New research suggests that hours of exposure to violent media like video games can make kids react in more hostile ways compared to ones who don't spend lots of time controller-in-hand, reigniting the debate about children and gaming
Ever since Columbine, in which two students went on a deadly rampage at their high school, television, movies, and video games have been a popular target for senseless acts of violence. After the shooting, the media pushed the narrative that Eric Harris and Dylan Klebold’s inclinations for violent video games, not to mention metal music and goth subculture, were partly to blame for the horrific incident.
Nearly 15 years later, that hasn’t discouraged teens from playing video games, especially of the violent ilk. Approximately 90% of children in the U.S. play video games, and more than 90% of those games involve mature content that often includes violence. The connection between violent media and aggression has also spawned a body of research that has gone back and forth on the issue.
Worries about how violence in virtual reality might play out in real life have led legislators to propose everything from taxing violent video games to proposing age restrictions on who can buy them. The inconsistent state of the literature was enough to prompt President Obama in 2013 to call for more research into how violent video games may be influencing kids who use them. While there are studies that don’t show a strong influence between violent media and acts of violence, an ever growing body of research does actually support that violent games can make kids act more aggressively in their real-world relationships.
In the latest work to address the question, published in the journal JAMA Pediatrics, scientists led by Craig Anderson, director of the center for the study of violence at Iowa State University, found hints that violent video games may set kids up to react in more hostile and violent ways.
Working with 3,034 boys and girls in the third, fourth, seventh, and eighth grades in Singapore, Anderson and his colleagues asked the children three times over a period of two years detailed questions about their video game habits. They were also given standardized questionnaires designed to measure their aggressive behavior and attitudes toward violence.
Overall, the students’ scores on aggressive behavior, as well hostile attitudes and fantasies about violence against others, declined slightly throughout the study. That’s because children tend to act less aggressively as they get older, and learn more mature ways of dealing with conflicts than lashing out.
But a closer look at kids who played more hours of violent video games per week revealed increases in aggressive behavior and violent tendencies, compared to those who played fewer hours a week. When asked if it was okay for a boy to strike a peer if that peer said something negative about him, for example, these kids were more likely to say yes. They also scored higher on measures of hostility, answering that they would to respond with aggressive action when provoked, even accidentally. The more long-term gamers were also more likely to fantasize about hitting someone they didn’t like.
“What this study does is show that it’s media violence exposure that is teaching children and adolescents to see the world in a more aggressive kind of way,” says Anderson. “It shows very strongly that repeated exposure to violent video games can increase aggression by increasing aggressive thinking.”

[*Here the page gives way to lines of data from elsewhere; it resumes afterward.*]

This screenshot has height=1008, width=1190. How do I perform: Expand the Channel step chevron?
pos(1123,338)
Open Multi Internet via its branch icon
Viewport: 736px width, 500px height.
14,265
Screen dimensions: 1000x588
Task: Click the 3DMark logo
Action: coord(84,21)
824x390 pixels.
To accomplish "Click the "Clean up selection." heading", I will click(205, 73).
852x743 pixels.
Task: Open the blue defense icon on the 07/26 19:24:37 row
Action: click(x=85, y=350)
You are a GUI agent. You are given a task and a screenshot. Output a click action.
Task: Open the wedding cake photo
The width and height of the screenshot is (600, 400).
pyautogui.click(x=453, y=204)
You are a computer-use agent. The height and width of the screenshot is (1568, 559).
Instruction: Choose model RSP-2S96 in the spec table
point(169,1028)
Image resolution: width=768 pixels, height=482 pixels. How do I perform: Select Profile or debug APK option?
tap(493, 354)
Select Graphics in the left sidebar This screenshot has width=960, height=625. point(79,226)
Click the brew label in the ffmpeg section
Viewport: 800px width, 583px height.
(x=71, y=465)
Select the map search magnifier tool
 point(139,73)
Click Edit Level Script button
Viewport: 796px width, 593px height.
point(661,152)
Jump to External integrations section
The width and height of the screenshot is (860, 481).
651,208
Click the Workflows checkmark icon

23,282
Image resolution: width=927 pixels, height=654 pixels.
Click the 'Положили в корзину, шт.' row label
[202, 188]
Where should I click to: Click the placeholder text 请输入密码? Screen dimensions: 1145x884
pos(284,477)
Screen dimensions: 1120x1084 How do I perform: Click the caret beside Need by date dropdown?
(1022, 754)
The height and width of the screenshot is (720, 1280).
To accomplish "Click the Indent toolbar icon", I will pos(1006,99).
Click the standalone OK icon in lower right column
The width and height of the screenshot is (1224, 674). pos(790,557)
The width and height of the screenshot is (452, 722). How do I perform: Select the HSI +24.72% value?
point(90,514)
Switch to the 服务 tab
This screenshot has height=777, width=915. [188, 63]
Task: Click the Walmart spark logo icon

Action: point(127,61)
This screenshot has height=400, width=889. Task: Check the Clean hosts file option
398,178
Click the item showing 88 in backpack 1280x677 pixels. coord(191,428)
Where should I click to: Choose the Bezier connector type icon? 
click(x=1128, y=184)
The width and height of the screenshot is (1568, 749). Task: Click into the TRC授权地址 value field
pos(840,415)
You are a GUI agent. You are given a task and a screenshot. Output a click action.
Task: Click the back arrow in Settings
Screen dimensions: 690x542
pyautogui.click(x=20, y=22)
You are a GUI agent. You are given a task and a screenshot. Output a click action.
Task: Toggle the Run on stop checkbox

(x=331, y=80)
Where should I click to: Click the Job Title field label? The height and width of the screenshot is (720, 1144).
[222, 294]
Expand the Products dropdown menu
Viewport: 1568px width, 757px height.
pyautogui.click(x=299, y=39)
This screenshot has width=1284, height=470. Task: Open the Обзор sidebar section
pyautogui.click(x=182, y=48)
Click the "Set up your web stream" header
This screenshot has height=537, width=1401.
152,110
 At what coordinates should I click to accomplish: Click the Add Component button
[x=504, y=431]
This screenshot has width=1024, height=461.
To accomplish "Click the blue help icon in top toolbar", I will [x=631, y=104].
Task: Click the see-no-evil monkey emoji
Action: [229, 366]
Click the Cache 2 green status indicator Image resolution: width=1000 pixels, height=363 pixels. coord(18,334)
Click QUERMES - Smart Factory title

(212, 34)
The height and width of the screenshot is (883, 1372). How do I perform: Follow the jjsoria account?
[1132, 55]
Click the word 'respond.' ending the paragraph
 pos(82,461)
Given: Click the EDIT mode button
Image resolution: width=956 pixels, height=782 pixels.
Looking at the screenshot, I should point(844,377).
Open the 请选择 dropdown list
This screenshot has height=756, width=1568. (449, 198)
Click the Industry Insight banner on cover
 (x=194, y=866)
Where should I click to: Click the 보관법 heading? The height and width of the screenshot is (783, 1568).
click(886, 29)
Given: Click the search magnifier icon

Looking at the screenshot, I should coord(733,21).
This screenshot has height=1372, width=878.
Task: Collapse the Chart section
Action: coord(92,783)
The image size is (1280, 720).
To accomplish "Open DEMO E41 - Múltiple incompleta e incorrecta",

Brain imaging studies also hint that exposure to violent gaming may actually temporarily change the brain. In a 2011 study, for example, after a week of daily video gaming, brain scans of a small group of volunteers showed less activity in the regions connected to emotions, attention, and inhibition of impulses compared to participants who played non-violent video games. The effect appeared to be reversible, but the results suggested that extended periods of play could lead to more stable changes in the brain.
Previous studies have suggested that the short-term effects of spiking stress hormones–typical of the fight-or-flight response–can rev up players’ sensitivity to slights or provocations, and that playing violent games can lead to longer-term suppression of empathy. Another recent study purported to find a link between violent video games and racism. Anderson and his team, however, did not see any significant difference in empathy among the players who played more or fewer hours. That confirmed earlier lab-based studies that showed both undergraduates who played violent games and those that played non-violent ones were equally likely to help scientists pick up dropped pens.
The evolving literature is why some researchers, including Christopher Ferguson, chair of the psychology department at Stetson University, insist there isn’t strong evidence that exposure to violent video games leads to more aggressive behavior. He notes, for example, that the rise in popularity of video gaming has not been matched by a similar rise in violent crime among adolescents who are most likely to play them. Studies that link violent video games to violent behavior, he says, often fail to account for other factors that can contribute to aggression, such as violence in the home, abuse, and mental illness.
Anderson acknowledges that his own study isn’t perfect, and that it’s not likely to be the last word on this controversial topic. While he used measures of aggressive behavior and violent thinking that are well-established scientific tests, these required the children to report on their own actions and attitudes, which isn’t always as reliable or as consistent as an objective measure.
The fine point of this continued debate, though, is that not all players of violent video games are destined to commit violent crimes. What studies like this highlight is the need for a more nuanced picture of the tipping point between violent games and violence, and a better understanding of how the virtual influences regulate real-life behavior.